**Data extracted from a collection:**
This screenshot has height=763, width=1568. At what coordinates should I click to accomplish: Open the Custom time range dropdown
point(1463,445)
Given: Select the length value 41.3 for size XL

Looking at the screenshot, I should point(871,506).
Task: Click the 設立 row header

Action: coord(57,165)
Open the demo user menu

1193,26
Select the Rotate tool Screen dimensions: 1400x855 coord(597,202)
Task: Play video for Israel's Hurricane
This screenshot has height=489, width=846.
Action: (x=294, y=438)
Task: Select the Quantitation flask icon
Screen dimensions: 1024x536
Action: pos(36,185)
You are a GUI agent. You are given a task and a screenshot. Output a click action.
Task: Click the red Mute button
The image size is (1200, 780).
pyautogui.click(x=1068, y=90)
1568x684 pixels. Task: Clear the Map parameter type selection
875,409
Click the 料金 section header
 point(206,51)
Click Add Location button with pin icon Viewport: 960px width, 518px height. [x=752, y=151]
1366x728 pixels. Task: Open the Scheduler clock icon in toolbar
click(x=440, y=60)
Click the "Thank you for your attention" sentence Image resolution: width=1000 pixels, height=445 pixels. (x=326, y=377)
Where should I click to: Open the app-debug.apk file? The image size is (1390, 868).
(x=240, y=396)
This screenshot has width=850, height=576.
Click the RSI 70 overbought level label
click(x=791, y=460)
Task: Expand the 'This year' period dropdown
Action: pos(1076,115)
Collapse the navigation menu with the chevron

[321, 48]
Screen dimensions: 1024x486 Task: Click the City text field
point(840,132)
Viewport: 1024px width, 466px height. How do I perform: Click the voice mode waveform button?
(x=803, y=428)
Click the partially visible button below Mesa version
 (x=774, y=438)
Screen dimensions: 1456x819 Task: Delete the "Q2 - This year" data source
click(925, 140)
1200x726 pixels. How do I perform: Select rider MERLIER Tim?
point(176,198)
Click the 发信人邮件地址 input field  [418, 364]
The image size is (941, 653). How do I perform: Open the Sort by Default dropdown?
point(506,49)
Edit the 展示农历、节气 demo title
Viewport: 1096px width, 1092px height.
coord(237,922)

**What is required:** Rewrite the lines from the start of the records through the line containing "(x=240, y=396)" as a numbered list, omitting blank lines.

**The completed task:**
1. This screenshot has height=763, width=1568. At what coordinates should I click to accomplish: Open the Custom time range dropdown
2. point(1463,445)
3. Given: Select the length value 41.3 for size XL
4. Looking at the screenshot, I should point(871,506).
5. Task: Click the 設立 row header
6. Action: coord(57,165)
7. Open the demo user menu
8. 1193,26
9. Select the Rotate tool Screen dimensions: 1400x855 coord(597,202)
10. Task: Play video for Israel's Hurricane
11. This screenshot has height=489, width=846.
12. Action: (x=294, y=438)
13. Task: Select the Quantitation flask icon
14. Screen dimensions: 1024x536
15. Action: pos(36,185)
16. You are a GUI agent. You are given a task and a screenshot. Output a click action.
17. Task: Click the red Mute button
18. The image size is (1200, 780).
19. pyautogui.click(x=1068, y=90)
20. 1568x684 pixels. Task: Clear the Map parameter type selection
21. 875,409
22. Click the 料金 section header
23.  point(206,51)
24. Click Add Location button with pin icon Viewport: 960px width, 518px height. [x=752, y=151]
25. 1366x728 pixels. Task: Open the Scheduler clock icon in toolbar
26. click(x=440, y=60)
27. Click the "Thank you for your attention" sentence Image resolution: width=1000 pixels, height=445 pixels. (x=326, y=377)
28. Where should I click to: Open the app-debug.apk file? The image size is (1390, 868).
29. (x=240, y=396)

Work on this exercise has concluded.